Credit: Papaioannou Kostas/Unsplash

At the end of a long cement hallway, a guard pulls the keyring from his belt and jabs a key into the iron lock. With a crank to the right, he steps aside and the cell door — at long last — swings open.

“It’s over,” he mutters with disinterest. “You’re free to go.”

My breath lodged in my throat, I steal a glance out the slit window of the lockup that’s held me captive for 14 surreal months. A tiny airplane crawls across the sky, and I can just make out the hiss of a nearby highway where free people are out living normal lives.

“No, thanks,” I say, tucking back into my book. “I’m good. But can you let me know when lunch is served?”

For extroverts like me, being forced into quarantine last March really did feel like a prison sentence. If we couldn’t throw parties and attend shows, by god, we might as well be getting cavity searched in a drafty six-by-eight, amirite?

We did our time, though. Paid our debt to COVID. And now (thank ya, science!), we’re being released into our lives again.

But … er, what if we’re not (oh, this is awkward) entirely ready? What if we’ve found — much to our shock and somewhat to our shame — that the “recluse” role rather suits us? In fact, it fits us like the cozy, elastic-waist terry joggers we’ve been living in for over a year.

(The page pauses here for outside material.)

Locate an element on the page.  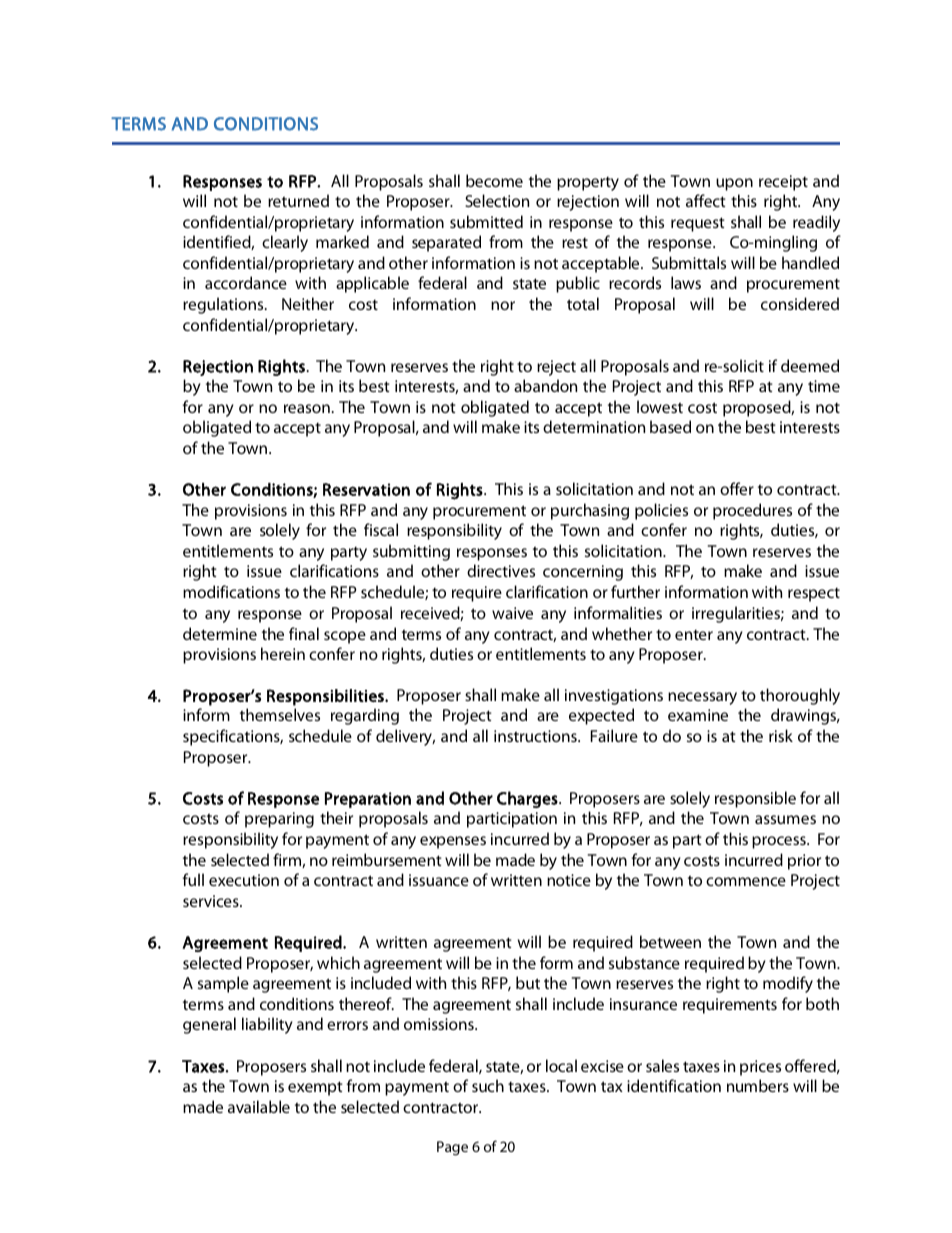
necessary is located at coordinates (702, 698).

I mean, let’s just start there. I forget my computer passwords after a week’s vacation. How am I supposed to remember how to tie a scarf into a Celebrity Knot after 400 accessory-free days?! I recently realized my bedroom has become an archaeological site full of nearly unrecognizable relics from a time gone by. Perfume? Pencil skirts? Statement purses?? Whatever did the ancients use those things for, she wondered? I pictured Indiana Jones reverently blowing the dust off my wedge heels and slipping them gingerly into his rucksack before diving out the window to whisk them off to a museum.

It’s not just about getting dressed, though. I’m psychologically stuck. I genuinely can’t remember how to … unhermit myself. How to shake off the scrupulous seclusion and reclaim an active existence beyond my street address. I’m stranded between missing my pre-pandemic life (which, let’s face it, is gone forever) and having developed an affinity for life in quarantine (which is about to be gone forever). And forgive me if I’m not eager to know what fresh hell awaits us in post-pandemic life.

Change is hard, and we’ve had enough of it for a while, haven’t we? We rearranged our entire lives to avoid an invisible and unpredictable killer that made us behave unrecognizably. We stopped hugging. We Lysoled groceries. We rationed squares of Charmin.

Now we must retire those rituals and unlearn the fear — and we will. If the pandemic taught us anything, it’s that humans are adaptable. But adaptation takes time. And any physicist will tell you that a body in terry joggers remains in terry joggers.

It took me months to make peace with the house arrest of quarantine, to settle into the comforts of home: the puzzling and gardening and Hulu-ing. The un-hasty mornings and midday dog walks and hammock happy hours. The conversion of my living space from Parlour Where I Entertain Guests to All-Purpose Hangar Where I Do Burpees and Make Homemade Pasta and Binge-Watch Ted Lasso. When one is deep in these comforts (and I mean wearing-slippers-to-Gelson’s deep), extrication is inevitably brutal.

On the other hand, I’m starting to get the same feeling about this quarantine that you get at the end of a luxurious bath: that you’re now soaking in your own filth and you really need to remove yourself, unpleasant though the shift of temperature is likely to be.

I don’t want to get all pruney up in here — or wither in a prison of my own making. So eventually I’ll brace myself, unstick the seal on my front door, and step out into The World of Whatever Comes Next.

But know this: It won’t be in a pencil skirt.

Starshine Roshell is the author of Lather, Rage, Repeat.